Furthermore, more than one of our customers have equated accounts with a lack of privacy. While they have nothing to do with each other I at least understand why someone would think this.

Building a Relationship

The reality is that Apple pretends that the customers of my products are their customers, not mine. They do everything in their power to keep us at arm’s length from our customers.

Personally, I’m tired of having no relationship with my customers. I can’t make a better product if I can’t talk to them. I want to hear the good and bad. As a small independent developer I want my customers to know who I am, to feel comfortable asking for me by name on a support email, and to know that there are two people on the other end thoughtfully developing and designing this product.

Trade-Offs

The truth is everything is a trade-off and those trade-offs are even more acute when working with a tiny development team. Rick and I are it. We are developing PowerOne on multiple platforms, by ourselves¹. We don’t have a quality assurance team to test the app and make sure it is solid. We do that ourselves.

When we considered accounts we also considered some of the app with an account and some without. But that adds complexity to the app which adds extra testing burden now and forever. It also restricts what we do later as we can no longer count on our customers having accounts.

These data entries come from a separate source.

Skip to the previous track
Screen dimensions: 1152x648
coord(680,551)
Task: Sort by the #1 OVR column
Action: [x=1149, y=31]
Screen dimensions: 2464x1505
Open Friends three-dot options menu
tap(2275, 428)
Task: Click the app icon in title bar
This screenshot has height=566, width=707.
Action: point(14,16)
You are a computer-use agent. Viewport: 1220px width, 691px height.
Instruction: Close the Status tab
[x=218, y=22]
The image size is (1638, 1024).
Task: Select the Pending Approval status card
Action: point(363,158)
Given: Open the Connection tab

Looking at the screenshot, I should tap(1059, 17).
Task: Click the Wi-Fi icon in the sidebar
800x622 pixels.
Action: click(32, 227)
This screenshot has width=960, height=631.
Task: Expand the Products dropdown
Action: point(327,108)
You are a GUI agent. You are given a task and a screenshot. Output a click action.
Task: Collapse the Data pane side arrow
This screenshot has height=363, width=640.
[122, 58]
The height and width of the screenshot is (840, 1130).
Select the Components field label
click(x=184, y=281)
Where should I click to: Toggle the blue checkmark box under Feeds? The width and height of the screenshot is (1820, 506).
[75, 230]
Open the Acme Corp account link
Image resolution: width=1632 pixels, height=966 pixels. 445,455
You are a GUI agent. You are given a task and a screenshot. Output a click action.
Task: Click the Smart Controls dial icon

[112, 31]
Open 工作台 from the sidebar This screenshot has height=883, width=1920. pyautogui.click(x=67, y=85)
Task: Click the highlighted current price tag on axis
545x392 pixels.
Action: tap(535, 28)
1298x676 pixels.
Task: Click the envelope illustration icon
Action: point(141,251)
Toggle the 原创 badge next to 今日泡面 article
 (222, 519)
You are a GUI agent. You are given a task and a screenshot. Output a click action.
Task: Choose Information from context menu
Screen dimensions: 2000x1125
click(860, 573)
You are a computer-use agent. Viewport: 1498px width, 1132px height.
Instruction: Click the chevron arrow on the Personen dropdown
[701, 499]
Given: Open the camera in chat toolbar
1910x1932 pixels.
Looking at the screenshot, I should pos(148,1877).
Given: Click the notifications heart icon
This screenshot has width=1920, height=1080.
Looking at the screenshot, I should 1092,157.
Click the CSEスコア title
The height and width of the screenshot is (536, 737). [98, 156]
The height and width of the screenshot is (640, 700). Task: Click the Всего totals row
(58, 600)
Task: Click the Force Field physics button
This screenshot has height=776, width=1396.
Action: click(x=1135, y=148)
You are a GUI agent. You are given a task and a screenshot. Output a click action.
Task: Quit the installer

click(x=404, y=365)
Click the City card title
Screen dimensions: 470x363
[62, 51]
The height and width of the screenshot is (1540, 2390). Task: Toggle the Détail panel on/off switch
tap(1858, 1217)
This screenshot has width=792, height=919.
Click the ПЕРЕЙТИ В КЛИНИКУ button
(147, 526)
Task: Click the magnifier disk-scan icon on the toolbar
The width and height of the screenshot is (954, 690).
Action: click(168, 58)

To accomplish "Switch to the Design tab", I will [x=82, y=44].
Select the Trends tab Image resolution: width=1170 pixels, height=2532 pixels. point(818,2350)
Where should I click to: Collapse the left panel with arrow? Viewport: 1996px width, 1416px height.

Rick and I decided the trade-off wasn’t worth it and required an account to use the app.

Trust

The hard truth is that there is no such thing as privacy, and hasn’t been for well over a decade. If you are using a product – any product – the company that designs that product has complete access to everything you do in that app and has access to many things you do on your device. Developers also have the ability to change the product on you at any time without asking your permission and forcing you to use it or delete it, given how app stores work today.

Some companies are nefarious. Some companies take your data and access your device. Some companies look at everything you do in their apps and figure out best how to make money off of you.

But most companies don’t. Most companies respect their customers and want to do right by them.

Rick and I took all of this into account when making the decision. Besides making the app free, this was easily the hardest decision and one we vacillated on the longest. But at the end of the day I’d rather have less customers who want to have a relationship with me and prefer the benefits.

 


¹ Rick and I do get help from a few part-timers, but none of them write code.